I used to get worked up about world events when my preps were lacking. I made few sacrafices to ensure the preps got to where I was comfortable (well, not comfy, but without the wife locking me up) and now just keep my ears open and stand ready if something does happen. 
I am one of few, if not the only one I work with that actually keeps up on current events and considers how to get home during a crisis (my work can take me on the road). 
I was asked by one of my coworkers on a recent trip to Texas what was with my extra gear (maps, flashlight, powerbars etc) and I told him If I gotta get back home and things went south,these items would help. He looked at my like I lost it. Oh well.


----------



## homesteadmama (May 30, 2002)

We actually had a discussion at church last Sunday, about starting to have some preps in place. I was amazed at how many of the women there had very little food stored--how few actually cook family meals at home--or know how to cook from scratch the most basic of meals with the most basic of food items. Instead the discussion kept going off on what the families would and would not eat, and why prepping was not all that necessary anymore. And this from a church group that stresses preparedness. It was quite eye opening to me. I don't know if it is the area we live in that is predominently State Workers and Computer folks, that think we are immune from any economic downturn or financial crisis--let alone another harsh winter like the one we had last year, or what. But they did tend to think that the church or the government would take care of them if there was a crisis. Makes me wonder just how people will do when there is a real problem that they are not the least bit prepared for. It did make me more determined than ever to get all my preparedness ducks in a row--and thankful for the incentive that we give one another on this forum! Lynn


----------



## radiofish (Mar 30, 2007)

Well folks elsewhere get advanced warnings of hurricanes, floods, fires, snowstorms, tornados, etc.. even a few minutes warning. In an Earthquake there is no warning what so ever, it starts and stops with no notice. So that is why I am prepared, but I do not let it run my life.

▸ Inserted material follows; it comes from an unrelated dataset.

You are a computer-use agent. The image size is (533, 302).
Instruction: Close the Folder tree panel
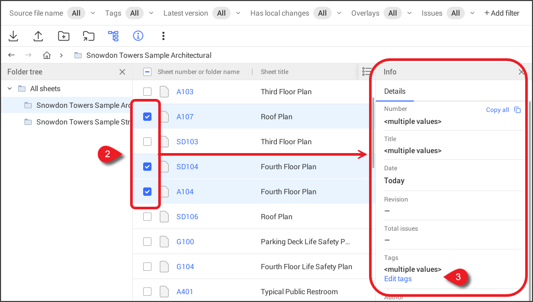(122, 72)
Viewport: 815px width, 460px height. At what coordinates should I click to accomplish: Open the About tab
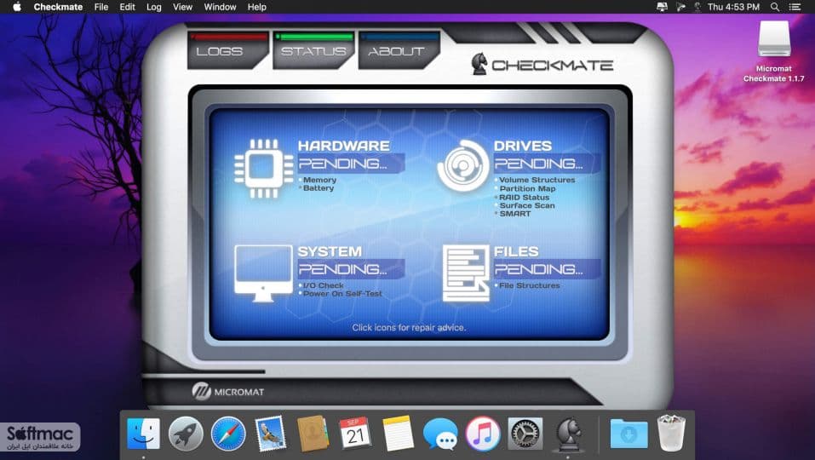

When I was snowed in for 4 days last winter (I'm at 1,800 ft. in elevation), my biggest inconvience was no internet access (no phone service - dial-up ISP here) so I used my ham radios quite a bit then off of my back up battery bank. No commerical power, oh well I just used the wood stove for heat and made do as if I was back in the field camping and doing fisheries work. I did get to sleep in my own bed every night though!!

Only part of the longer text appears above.